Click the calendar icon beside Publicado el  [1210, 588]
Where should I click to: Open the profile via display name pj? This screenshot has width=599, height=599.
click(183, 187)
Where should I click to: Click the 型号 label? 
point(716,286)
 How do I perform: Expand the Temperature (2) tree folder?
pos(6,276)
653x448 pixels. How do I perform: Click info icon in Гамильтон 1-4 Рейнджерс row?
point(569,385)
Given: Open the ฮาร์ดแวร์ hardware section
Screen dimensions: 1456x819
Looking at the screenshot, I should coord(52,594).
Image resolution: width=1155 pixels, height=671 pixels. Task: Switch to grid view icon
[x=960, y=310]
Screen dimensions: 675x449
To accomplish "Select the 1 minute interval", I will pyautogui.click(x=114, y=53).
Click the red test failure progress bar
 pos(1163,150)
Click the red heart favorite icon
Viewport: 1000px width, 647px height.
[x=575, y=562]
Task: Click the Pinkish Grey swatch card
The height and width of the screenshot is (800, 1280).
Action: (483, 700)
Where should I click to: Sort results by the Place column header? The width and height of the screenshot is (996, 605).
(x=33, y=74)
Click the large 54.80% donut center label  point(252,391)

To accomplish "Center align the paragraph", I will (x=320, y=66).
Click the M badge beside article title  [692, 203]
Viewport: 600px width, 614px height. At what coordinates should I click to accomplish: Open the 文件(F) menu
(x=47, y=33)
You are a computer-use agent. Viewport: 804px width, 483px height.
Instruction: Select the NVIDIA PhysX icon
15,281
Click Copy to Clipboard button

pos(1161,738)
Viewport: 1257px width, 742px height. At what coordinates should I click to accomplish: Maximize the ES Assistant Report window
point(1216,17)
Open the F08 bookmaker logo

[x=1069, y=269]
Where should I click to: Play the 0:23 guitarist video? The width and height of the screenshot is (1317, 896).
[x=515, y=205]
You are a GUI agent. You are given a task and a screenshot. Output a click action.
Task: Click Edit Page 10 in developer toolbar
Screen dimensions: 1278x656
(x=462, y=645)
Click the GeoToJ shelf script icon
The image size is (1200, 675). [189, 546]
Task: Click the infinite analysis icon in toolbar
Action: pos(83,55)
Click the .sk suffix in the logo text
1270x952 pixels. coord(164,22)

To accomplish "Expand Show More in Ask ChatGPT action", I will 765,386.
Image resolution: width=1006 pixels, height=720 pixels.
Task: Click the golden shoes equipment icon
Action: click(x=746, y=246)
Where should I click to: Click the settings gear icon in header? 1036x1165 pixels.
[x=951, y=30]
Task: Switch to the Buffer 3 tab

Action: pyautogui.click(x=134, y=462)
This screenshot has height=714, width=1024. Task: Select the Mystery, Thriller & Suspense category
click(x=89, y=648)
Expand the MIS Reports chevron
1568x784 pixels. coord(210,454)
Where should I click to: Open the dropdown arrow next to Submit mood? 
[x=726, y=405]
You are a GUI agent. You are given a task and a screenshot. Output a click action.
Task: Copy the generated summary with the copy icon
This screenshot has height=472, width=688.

▸ **Assignment**
Above are the records. Print exactly, and only, the lines from the line with "The height and" to the line with "Click the M", both inclusive.

▸ **Task response**
The height and width of the screenshot is (800, 1280).
Action: (483, 700)
Where should I click to: Sort results by the Place column header? The width and height of the screenshot is (996, 605).
(x=33, y=74)
Click the large 54.80% donut center label  point(252,391)

To accomplish "Center align the paragraph", I will (x=320, y=66).
Click the M badge beside article title  [692, 203]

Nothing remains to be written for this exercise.